** start Input for this task **

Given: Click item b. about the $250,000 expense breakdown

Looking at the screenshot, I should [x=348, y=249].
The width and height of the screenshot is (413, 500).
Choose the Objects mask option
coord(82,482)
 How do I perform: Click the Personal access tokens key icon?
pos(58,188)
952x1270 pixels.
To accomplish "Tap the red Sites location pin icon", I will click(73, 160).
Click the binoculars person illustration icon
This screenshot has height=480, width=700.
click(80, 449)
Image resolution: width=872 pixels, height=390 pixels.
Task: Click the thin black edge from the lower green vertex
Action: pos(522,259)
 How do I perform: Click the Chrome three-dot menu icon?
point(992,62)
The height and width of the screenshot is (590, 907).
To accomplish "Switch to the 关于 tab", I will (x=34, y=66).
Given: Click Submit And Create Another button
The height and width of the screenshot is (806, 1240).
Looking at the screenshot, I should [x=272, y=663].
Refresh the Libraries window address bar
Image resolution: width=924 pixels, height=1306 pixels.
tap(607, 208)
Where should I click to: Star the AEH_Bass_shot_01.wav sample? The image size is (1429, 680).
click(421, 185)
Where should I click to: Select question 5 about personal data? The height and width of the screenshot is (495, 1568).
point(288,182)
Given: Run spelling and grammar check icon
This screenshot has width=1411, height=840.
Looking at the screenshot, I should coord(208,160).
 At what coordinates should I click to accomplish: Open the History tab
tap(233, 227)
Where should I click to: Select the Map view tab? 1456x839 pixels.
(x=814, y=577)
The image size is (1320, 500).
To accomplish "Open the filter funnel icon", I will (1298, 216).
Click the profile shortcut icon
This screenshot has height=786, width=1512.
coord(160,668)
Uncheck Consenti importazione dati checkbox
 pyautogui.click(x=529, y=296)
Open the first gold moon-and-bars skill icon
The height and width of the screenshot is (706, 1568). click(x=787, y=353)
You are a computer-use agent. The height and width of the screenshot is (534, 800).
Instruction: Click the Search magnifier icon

** end Input for this task **

◆ **Exercise goal**
Rewrite the rows as a JSON list of strings, one string per line, leaving out blank lines. Begin at the line that contains "Where should I click to: Star" and continue through the last line of the rows.

◆ **Problem solution**
[
  "Where should I click to: Star the AEH_Bass_shot_01.wav sample? The image size is (1429, 680).",
  "click(421, 185)",
  "Where should I click to: Select question 5 about personal data? The height and width of the screenshot is (495, 1568).",
  "point(288,182)",
  "Given: Run spelling and grammar check icon",
  "This screenshot has width=1411, height=840.",
  "Looking at the screenshot, I should coord(208,160).",
  " At what coordinates should I click to accomplish: Open the History tab",
  "tap(233, 227)",
  "Where should I click to: Select the Map view tab? 1456x839 pixels.",
  "(x=814, y=577)",
  "The image size is (1320, 500).",
  "To accomplish \"Open the filter funnel icon\", I will (1298, 216).",
  "Click the profile shortcut icon",
  "This screenshot has height=786, width=1512.",
  "coord(160,668)",
  "Uncheck Consenti importazione dati checkbox",
  " pyautogui.click(x=529, y=296)",
  "Open the first gold moon-and-bars skill icon",
  "The height and width of the screenshot is (706, 1568). click(x=787, y=353)",
  "You are a computer-use agent. The height and width of the screenshot is (534, 800).",
  "Instruction: Click the Search magnifier icon"
]